What is expected: Among the entries below, find every line that contains the string "agent", then copy it.

Saved data entries
—————

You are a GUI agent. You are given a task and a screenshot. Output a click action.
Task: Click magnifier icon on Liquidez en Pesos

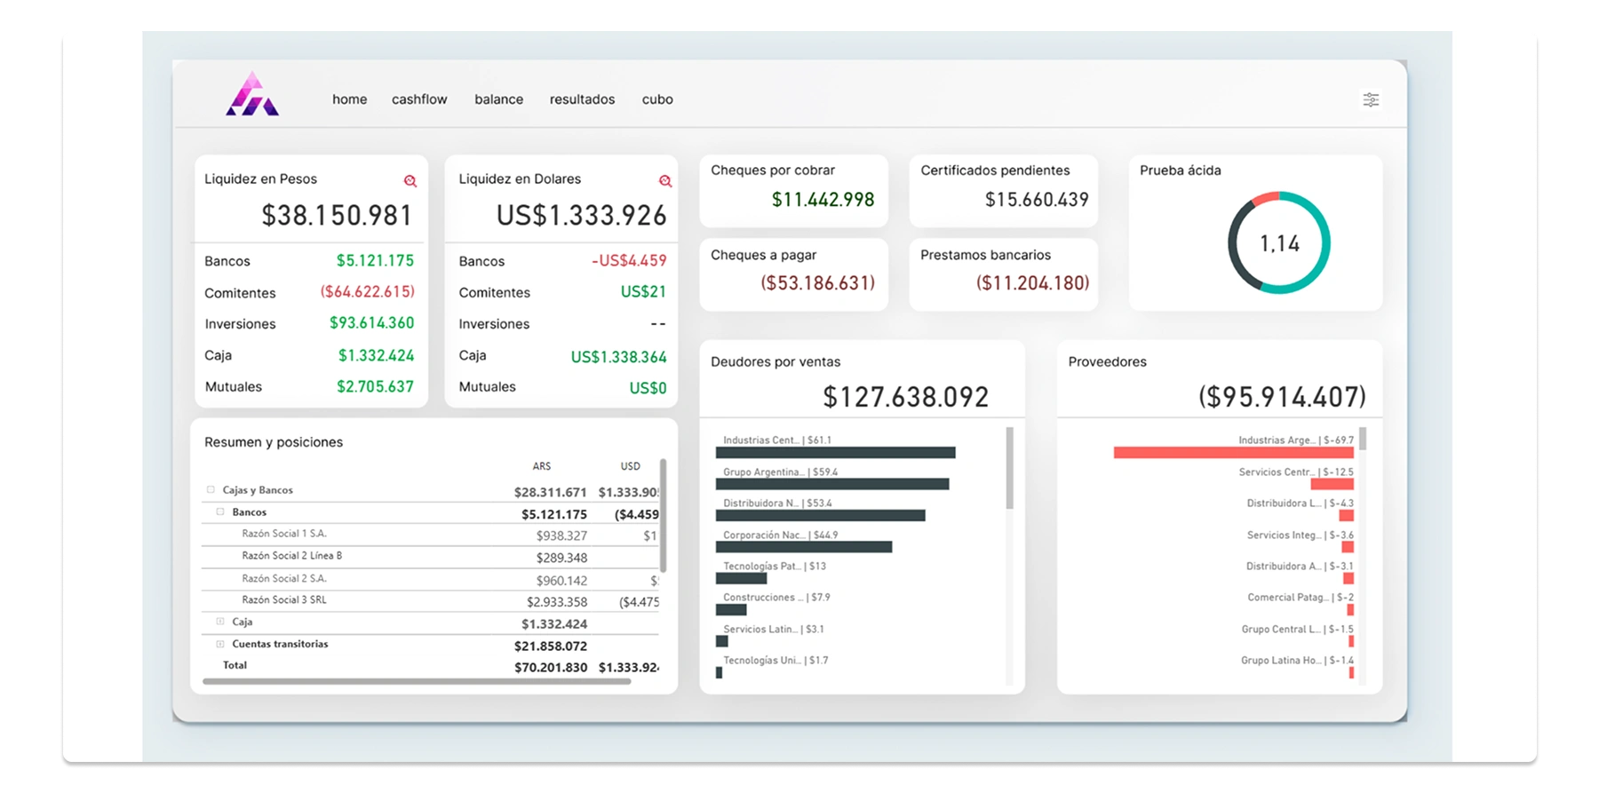[x=410, y=181]
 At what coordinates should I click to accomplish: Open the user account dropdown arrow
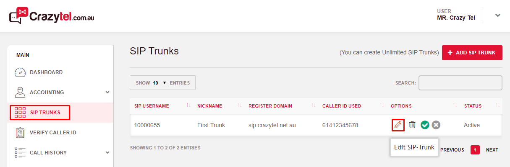498,15
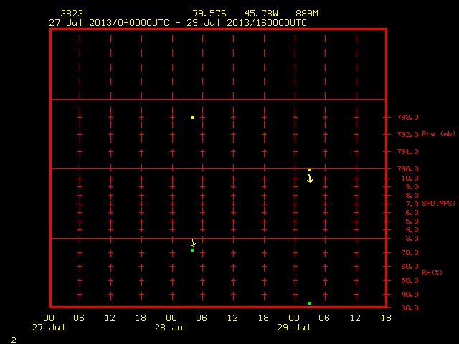Select the 79.57S latitude text
This screenshot has height=344, width=459.
tap(209, 14)
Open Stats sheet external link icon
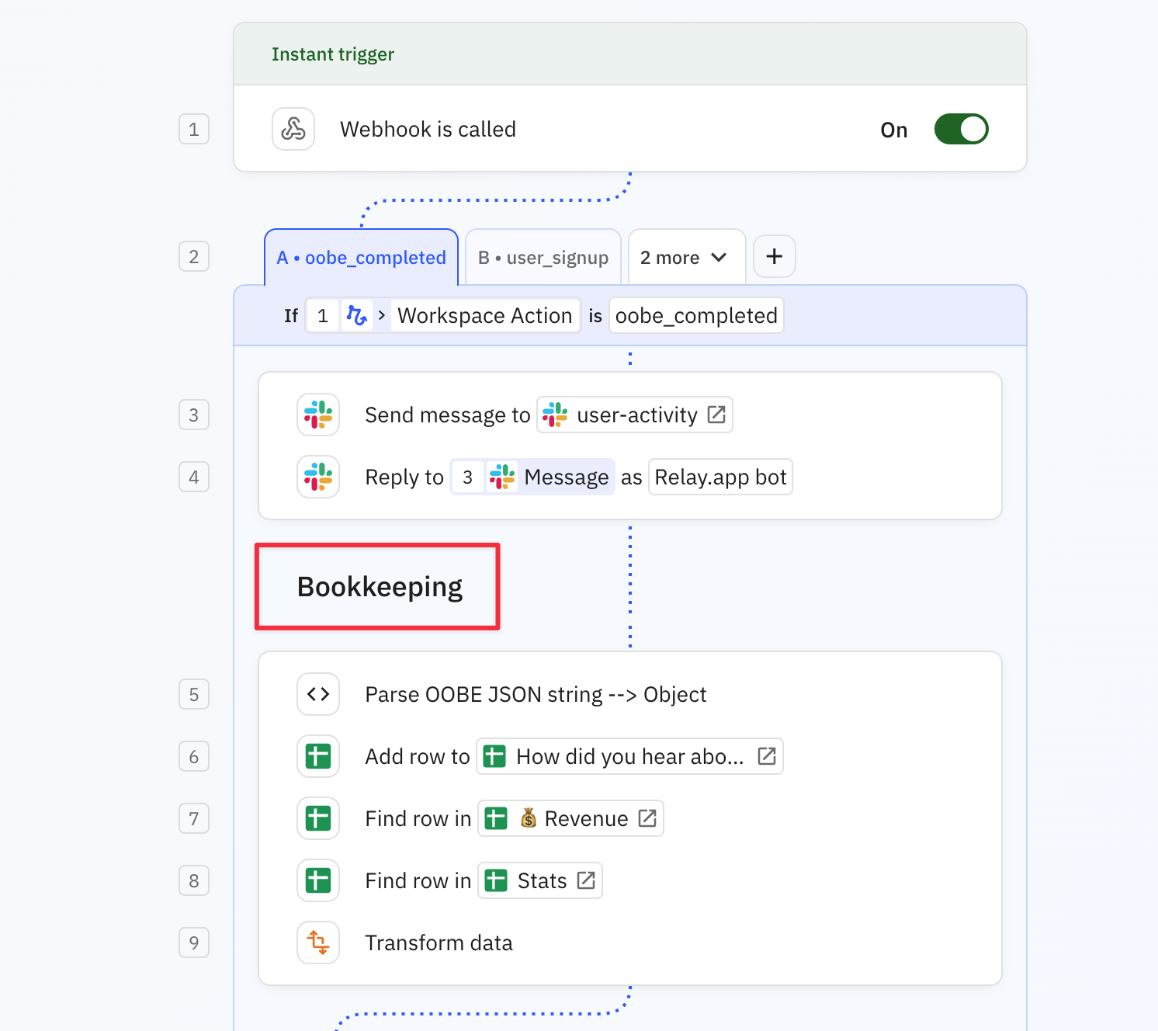The width and height of the screenshot is (1158, 1031). pyautogui.click(x=587, y=880)
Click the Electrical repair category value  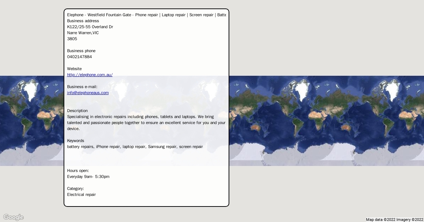click(81, 195)
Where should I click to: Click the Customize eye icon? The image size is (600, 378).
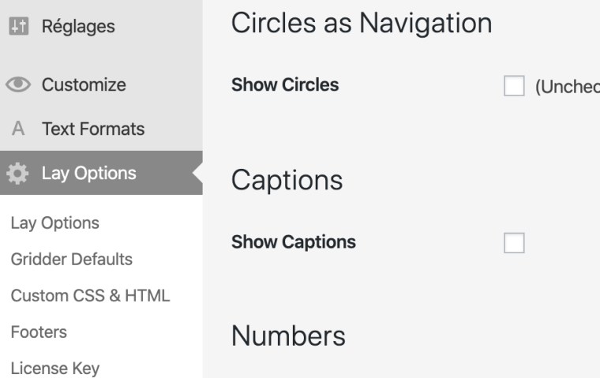pos(17,85)
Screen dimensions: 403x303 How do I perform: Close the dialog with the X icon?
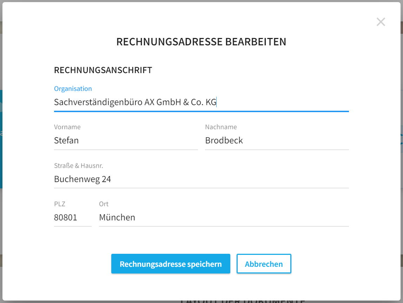381,22
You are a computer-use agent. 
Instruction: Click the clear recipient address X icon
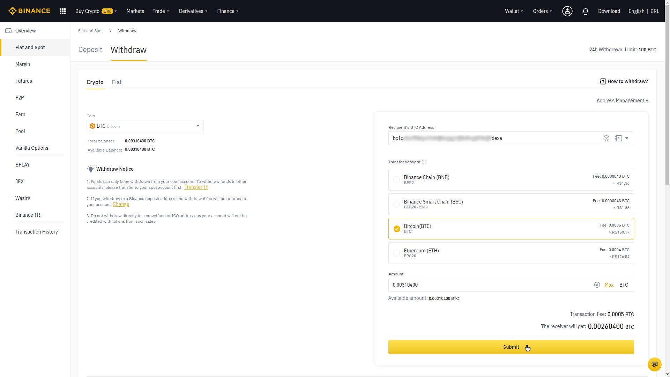click(x=606, y=138)
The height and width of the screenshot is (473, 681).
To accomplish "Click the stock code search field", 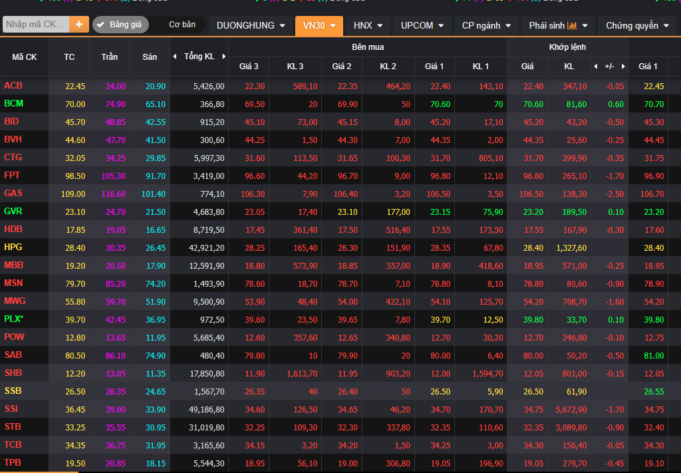I will 35,25.
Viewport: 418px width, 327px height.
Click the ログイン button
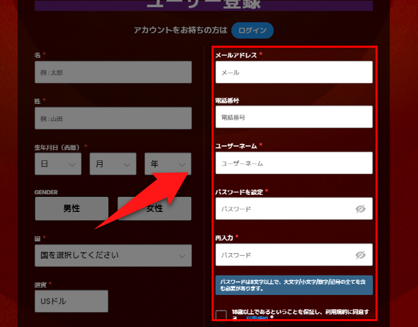tap(252, 30)
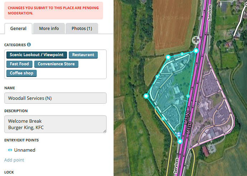Open the More info tab
The width and height of the screenshot is (247, 176).
coord(49,29)
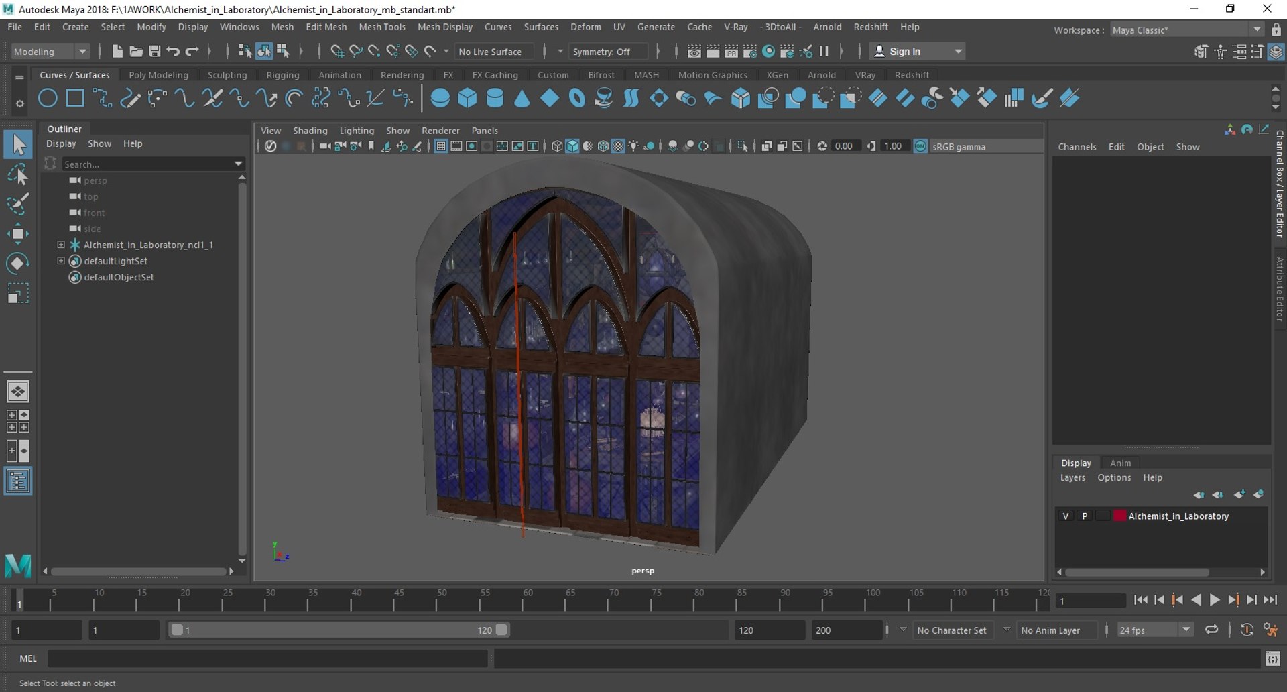Click the layer color swatch for Alchemist_in_Laboratory

pos(1119,516)

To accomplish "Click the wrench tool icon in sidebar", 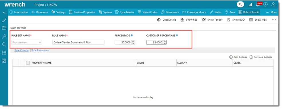I will [4, 36].
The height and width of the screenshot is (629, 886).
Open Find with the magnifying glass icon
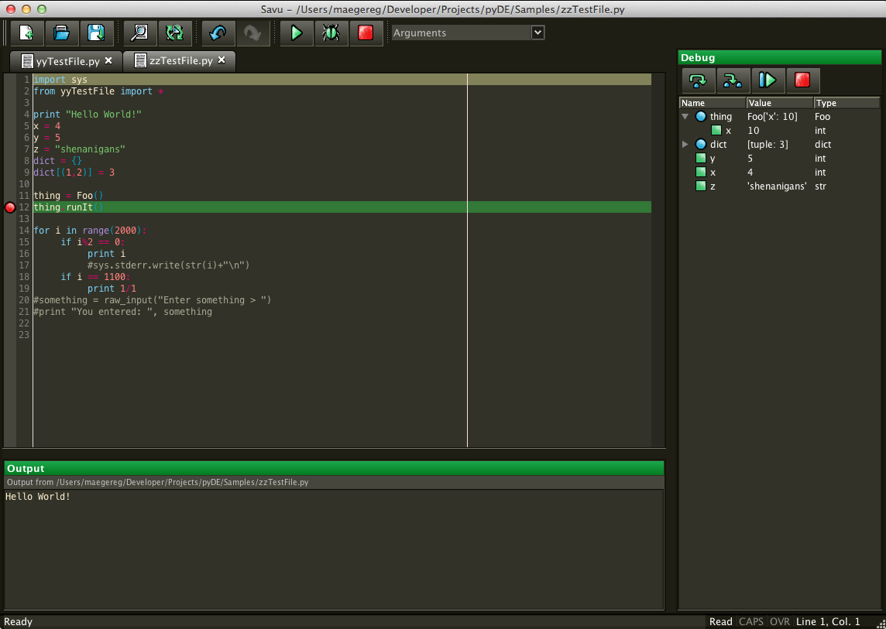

—————

Exercise response:
You are a GUI agent. You are given a task and a screenshot. Output a click action.
You are a computer-use agent. 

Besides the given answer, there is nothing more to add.